A shortlist of gratitudes

  • Marvis Matcha Green Tea toothpaste. It's delightful.
  • Caitlin, who talked me into getting a tongue scraper. I worry less about bad breath.
  • A sensual, lovely pregnancy with no swollen limbs, in which all my senses are attuned to beauty.
  • A partner who takes showing up seriously, who takes our thriving—individually, and together—even more seriously, and who makes me laugh nonstop. Even remembering the rare times we've fought makes me laugh.
  • My sweet and nurturing apartment.
  • Our shared home in Italy, and the in-laws across the garden who always have a kiss and a hot plate ready. Or just eggs. We always need eggs.
  • Being pregnant, and matrescing generally, in the French system. Sometimes it is overbearing and drives me crazy, but the attention to care, and the rigour, are legit. I feel so safe.
  • My friends, who have coalesced into family, closing ranks as I grow larger and more vulnerable. They show up with food or baby stuff, give me their arms when we go for walks, lift me literally to my feet. They have flown in from different countries, or rolled up from the 'burbs or the other side of Paris. They have loved me with delicacy and humour.
  • My actual family—my cousin who encourages me like a boxing coach, my sisters who gossip with me, my parents whose anticipation for this child borders on the frightening.
  • Pierre Hermé and Alain Ducasse.
  • Persimmons. I live in terror of running out of persimmons. They also remind me of my lola. Ancestors—what we inherit, what we owe to the future—is heavy on my mind.
  • The restaurant that makes perfect pie.
  • My community. After 15 years in this city, I'm finally in a 'hood where I feel installed, an acknowledged part of the fauna.
  • The stories strangers tell about their children, births, pregnancies, breastfeeding woes.
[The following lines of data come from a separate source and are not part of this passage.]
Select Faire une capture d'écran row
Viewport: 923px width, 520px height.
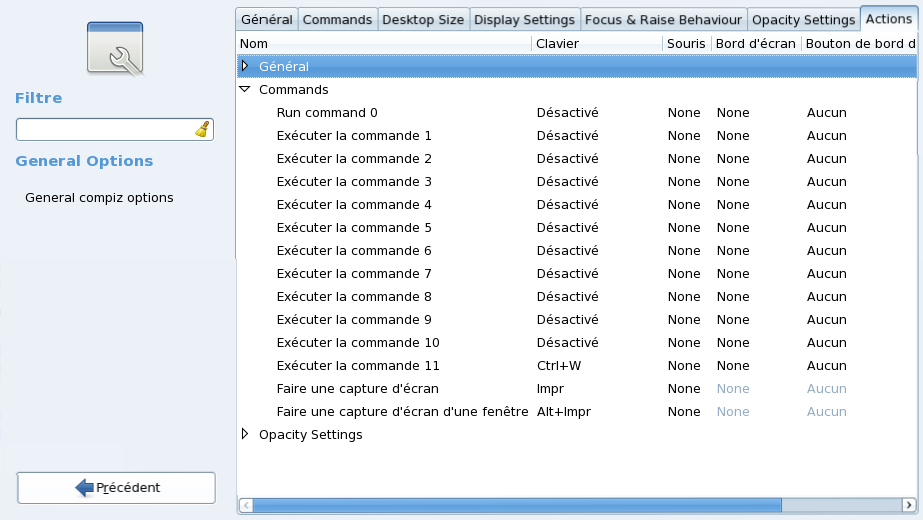point(357,388)
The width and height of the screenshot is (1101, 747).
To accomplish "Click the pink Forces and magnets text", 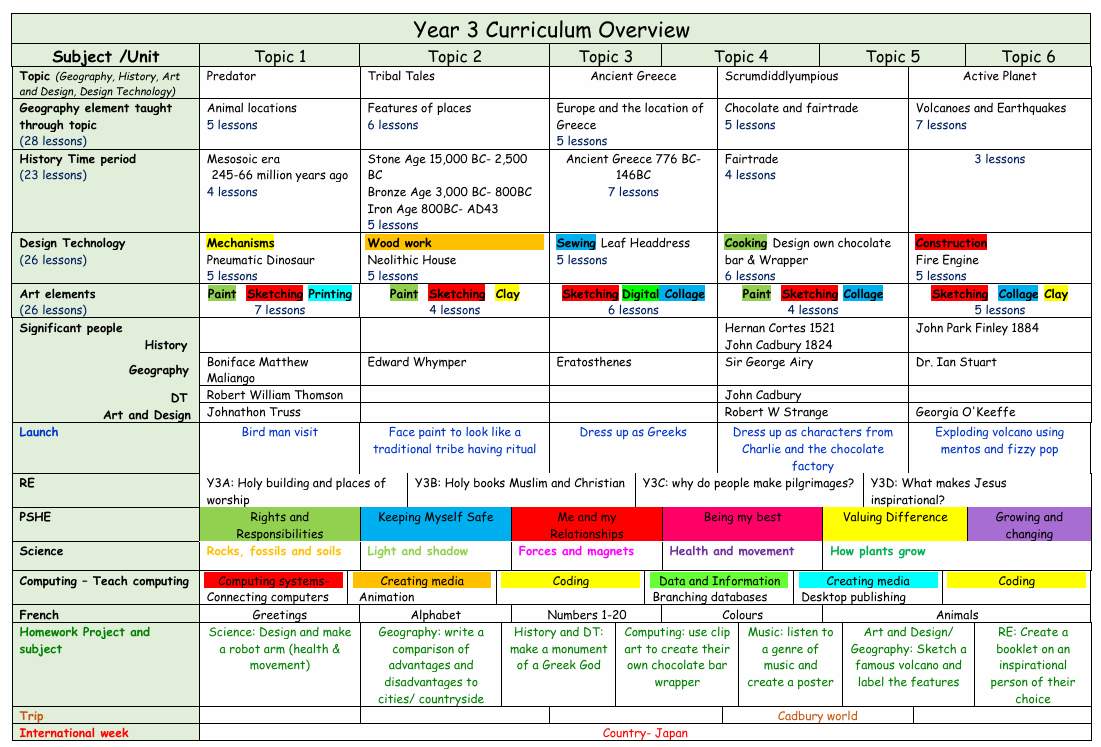I will pyautogui.click(x=576, y=551).
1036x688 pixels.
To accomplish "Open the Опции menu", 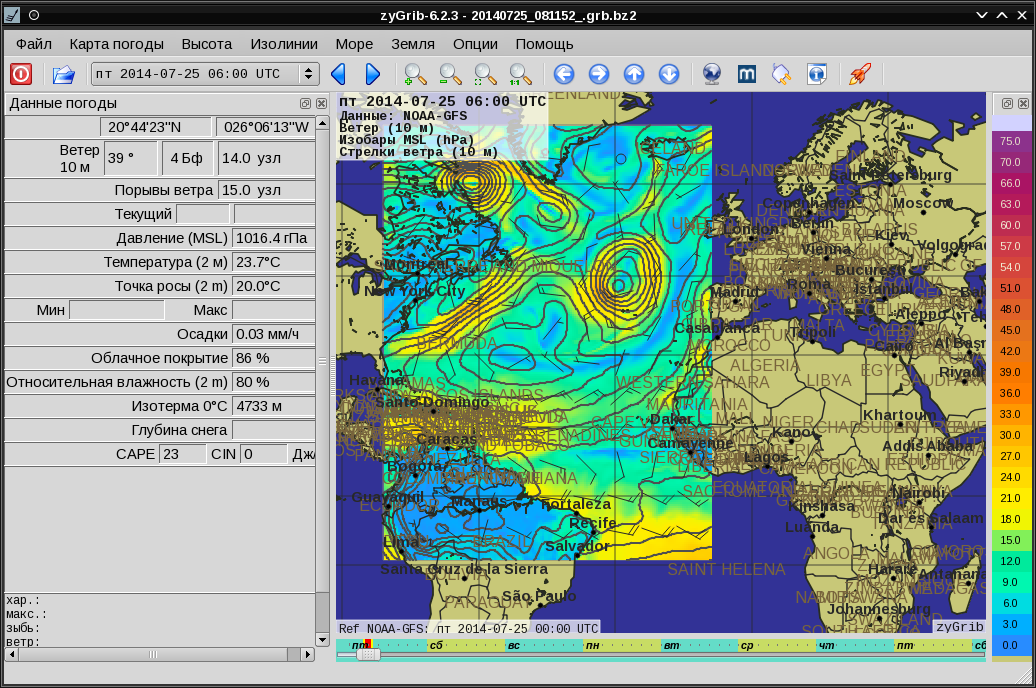I will click(x=475, y=44).
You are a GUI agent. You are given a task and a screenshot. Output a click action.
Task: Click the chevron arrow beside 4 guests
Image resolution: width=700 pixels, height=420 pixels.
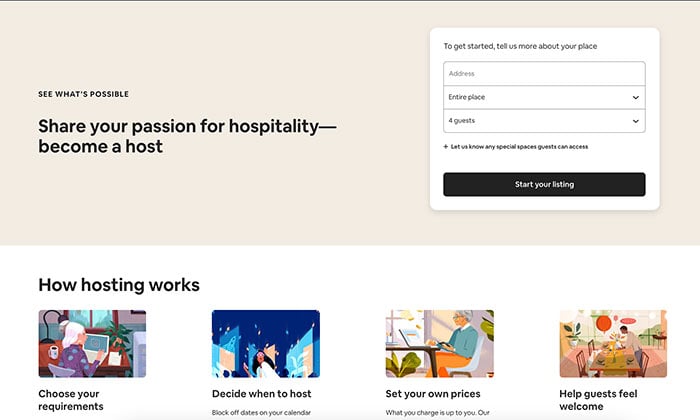636,121
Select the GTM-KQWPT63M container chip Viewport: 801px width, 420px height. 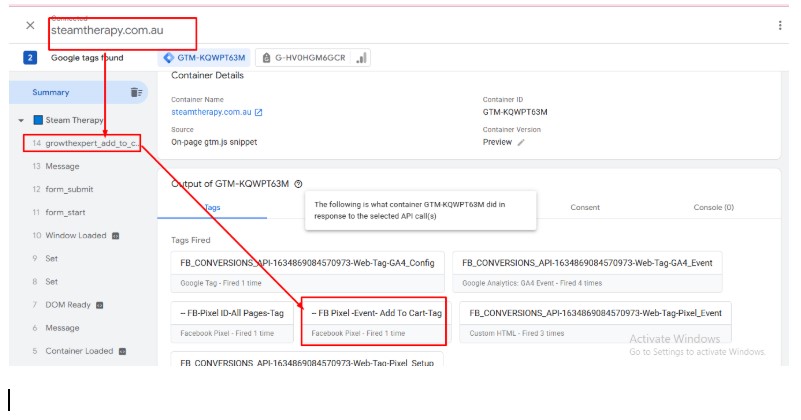coord(204,58)
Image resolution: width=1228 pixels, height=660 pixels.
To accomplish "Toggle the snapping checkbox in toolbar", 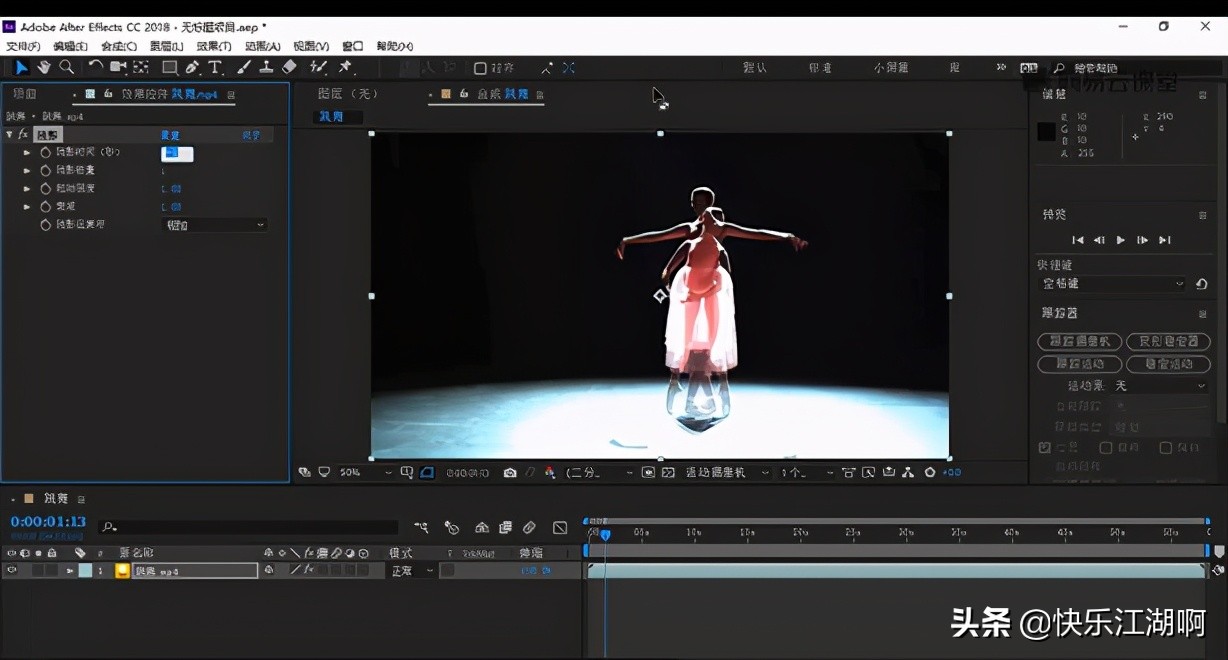I will coord(480,68).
People are always giving me stories, but pregnancy makes cups overflow with memories from these particular initiatory gates. This is probably the closest thing we have to being washed and fed by your kin, your neighbours, your people, before traversing said gates yourself. It is an intimate ritual we can't shake off. We don't even know we are doing it, and I am glad it is stronger than our belief in "progress."
  • Seasons.
  • Paris. Paris every day. Paris in the rain, Paris when it's grey, I don't care. This city is my mother. She called me once and I have never regretted answering. I will love her until I die.
  • My new gym ball. I can't wait to drape my arms over it, breathe into my lower back, and feel the pain slide off me like raindrops.
  • Maté, and the man who sells it to me.
  • Bright, vivid colours. It took me so long to love colour. I'm glad I finally got here.